Un mot, une expression ; et une confusion souvent faite entre les deux. L’expression a été employée lors du dernier Conseil National extraordinaire de l’UDPM. Plaidant pour l’ouverture au multipartisme, ici et maintenant, le secrétaire politique du parti a justifié sa prise de position avec la phrase : « Le parti unique a atteint son seuil d’incompétence. » Par la suite, excédé par les attaques dont il a été l’objet, il a solennellement présenté sa démission. La justification de la prise de position n’était nullement à l’origine de la démission. Cependant, le lendemain, un journal de la place, donnant dans l’amalgame et l’intox, a eu ce titre à sensation : « Le parti a atteint son seuil d’incompétence, je démissionne. » Le lecteur attentif notera la malicieuse suppression de l’épithète « unique » et le rapprochement entre deux faits sans lien l’un avec l’autre. De là est née la confusion à propos du mot et de l’expression.
L’incompétence se manifeste par un déficit de connaissances ou de savoir-faire pour exercer une fonction. Le seuil d’incompétence renvoie à une réalité que Laurence J. Peter et Raymond Hull, dans leur ouvrage intitulé « Le principe de Peter » présentent de la manière suivante : « Dans une hiérarchie, tout employé a tendance à s’élever à son niveau d’incompétence » ; ce qui a, comme conséquence, le fait qu’ « avec le temps, tout poste sera occupé par un employé incapable d’en assumer la responsabilité. »
Mardi 4 avril 2017, d’après certains de nos frères, le Premier ministre aurait rendu sa démission au président de la République. Ce dernier, samedi 8, a nommé M. Abdoulaye Idrissa Maïga Premier ministre. Ainsi, un gouvernement vient d’être congédié, un nouveau se trouve en gestation.
Le gouvernement sortant n’a pas atteint le seuil d’incompétence, il a été incompétent. Soutenir qu’il a atteint le seuil d’incompétence revient à reconnaître qu’il a commencé par engranger des résultats pour en arriver à un point où il n’avait plus prise sur les réalités. Or, ce n’est nullement ce qui s’est produit.
Certes, un bilan sera fait au terme du quinquennat. Il mettra l’accent sur : l’approvisionnement correct des marchés, la construction d’infrastructures, l’embellissement de Bamako, la réussite du sommet Afrique-France, une amélioration du traitement des fonctionnaires. Mais, à côté de ces réalisations, que de ruines !

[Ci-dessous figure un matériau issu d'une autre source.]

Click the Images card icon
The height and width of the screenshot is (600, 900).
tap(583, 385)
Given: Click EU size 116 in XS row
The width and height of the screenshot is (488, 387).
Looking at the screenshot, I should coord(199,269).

Ce que l’on retiendra, de prime abord, c’est l’instabilité qui a prévalu au sommet de l’Etat : trois gouvernements et un réaménagement ministériel en moins de deux ans, soit, en moyenne, un gouvernement tous les huit mois.
En janvier 2015, deux dossiers brûlants attendaient d’être traités : le dossier relatif à la fin de la rébellion avec la mise en œuvre des dispositions de l’Accord pour la paix et la réconciliation issu du processus d’Alger et le dossier relatif à la sécurité. Deux ans après, la rébellion continue de narguer l’Etat central et l’insécurité, d’abord limitée aux zones de conflits, s’est généralisée sur l’étendue de la République comme en atteste l’enlèvement d’une humanitaire colombienne à Koutiala. A côté de ces insuffisances, se note l’incapacité à trouver des réponses aux doléances des acteurs de l’école et de la santé : tous les ordres d’enseignement en grève illimitée comme tous les agents de la santé publique.
Le fait d’avoir choisi d’être, non un Premier ministre de terrain, mais un Premier ministre de cabinet, de laboratoire ont écrit certains, peut être retenu parmi les causes d’un échec si flagrant. En s’installant dans l’immobilisme, le chef du gouvernement sortant a installé le pays dans l’immobilisme général. Or, il est entendu que tout ce qui ne se meut se dégrade. La dégradation a atteint un point tel qu’insuffler un souffle nouveau à l’action gouvernementale était devenu indispensable.